Figure 3.

Voltage-gated Na⁺ currents in arteries and effect of ranolazine. Effect of the addition of cumulative doses of KCl (1 to 40 mM) on a Na_v channel-dependent component of contraction recorded in the absence (left) and the presence of ranolazine (20 μM) (right) in rat aortic rings. Graphs summarize the dose-response curves obtained for KCl. Averaged data expressed as percentage of the maximal contraction induced by KCl (n = 15) (A). Reproduced from Figure 3B in [142]. (B) Typical Na⁺ current with an I_Na,late evoked at a test potential of 0 mV from a holding potential of −100 mV, using the whole-cell patch-clamp technique, in a primary cultured human coronary myocyte (HCM) (unpublished personal data).

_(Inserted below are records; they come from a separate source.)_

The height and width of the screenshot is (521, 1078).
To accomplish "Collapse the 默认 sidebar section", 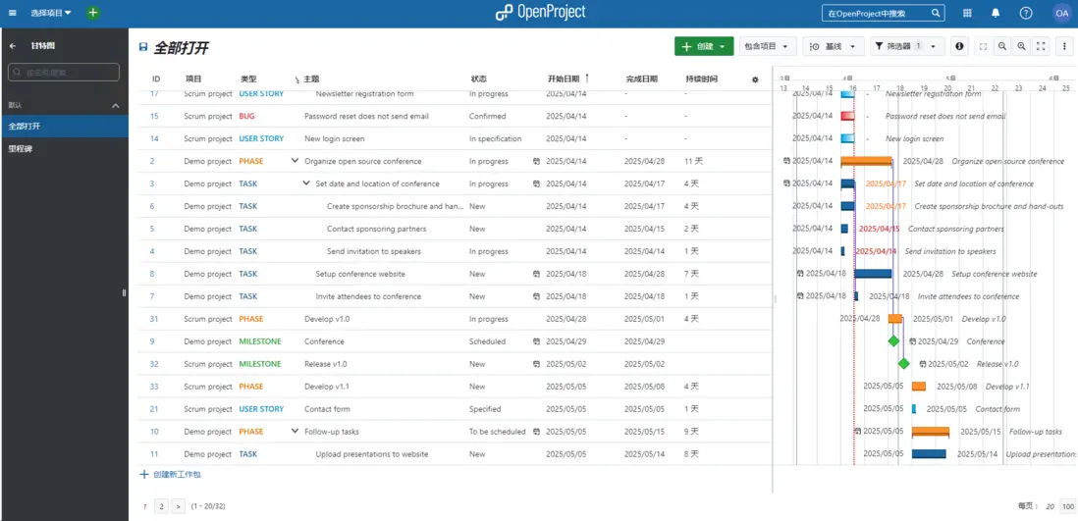I will (115, 105).
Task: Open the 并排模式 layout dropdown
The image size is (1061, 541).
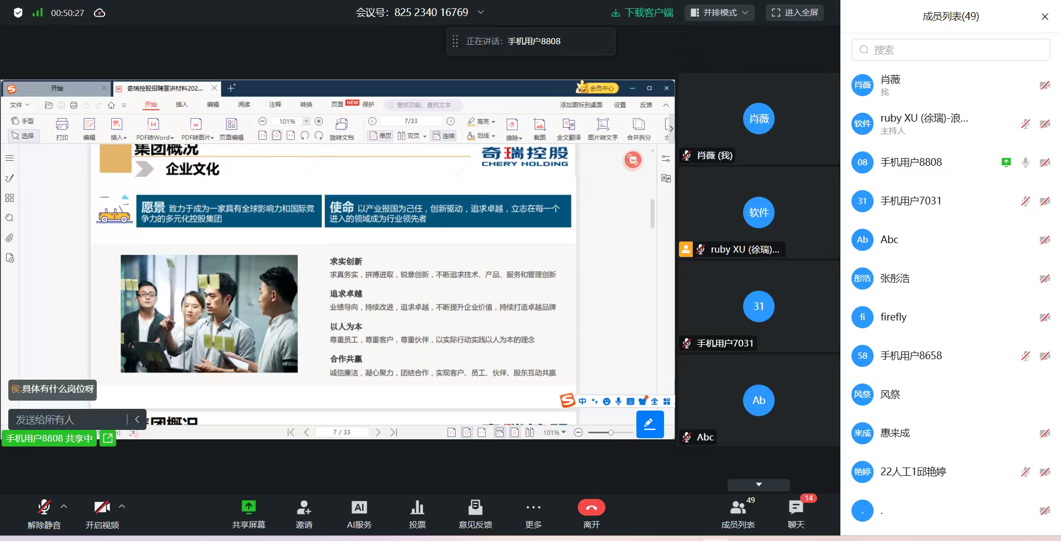Action: coord(719,13)
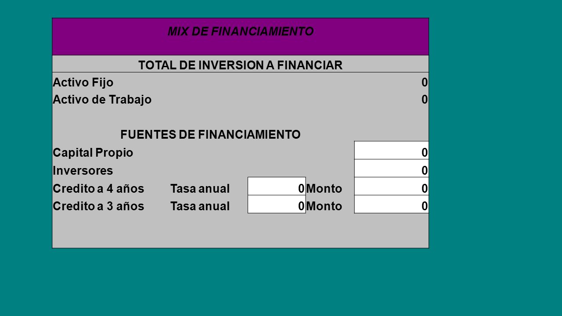The width and height of the screenshot is (562, 316).
Task: Click the Capital Propio label
Action: pyautogui.click(x=93, y=153)
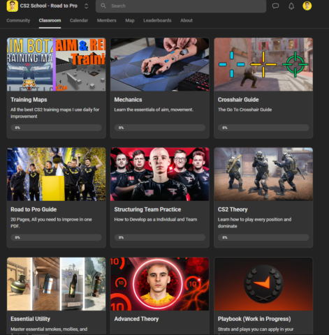
Task: Open the Road to Pro Guide title
Action: point(34,209)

The experiment was performed as described [161]. (C) Increasing effect of the Na⁺ channel agonist veratridine (Vt; 10 μM) on intracellular Ca²⁺ ([Ca²⁺]_i) in a fura-2–loaded HCM (unpublished personal data). The experiment was performed as described in [162]. (D) Antagonist effect of ranolazine (20 µM) on a veratridine-induced I_Na in a primary cultured rat aortic myocyte. The I_Na current was evoked by a 40 ms ramp from −80 mV to +40 mV, following a 2-sec prepulse at −100 mV, from a holding potential of −80 mV in the presence of Vt (100 μM). Tetrodotoxin (TTX; 1 µM) was added after ranolazine to block all I_Na current. Arrows indicate the current’s activation and maximal amplitude with the corresponding voltages. Reproduced from Figure 1A in [142].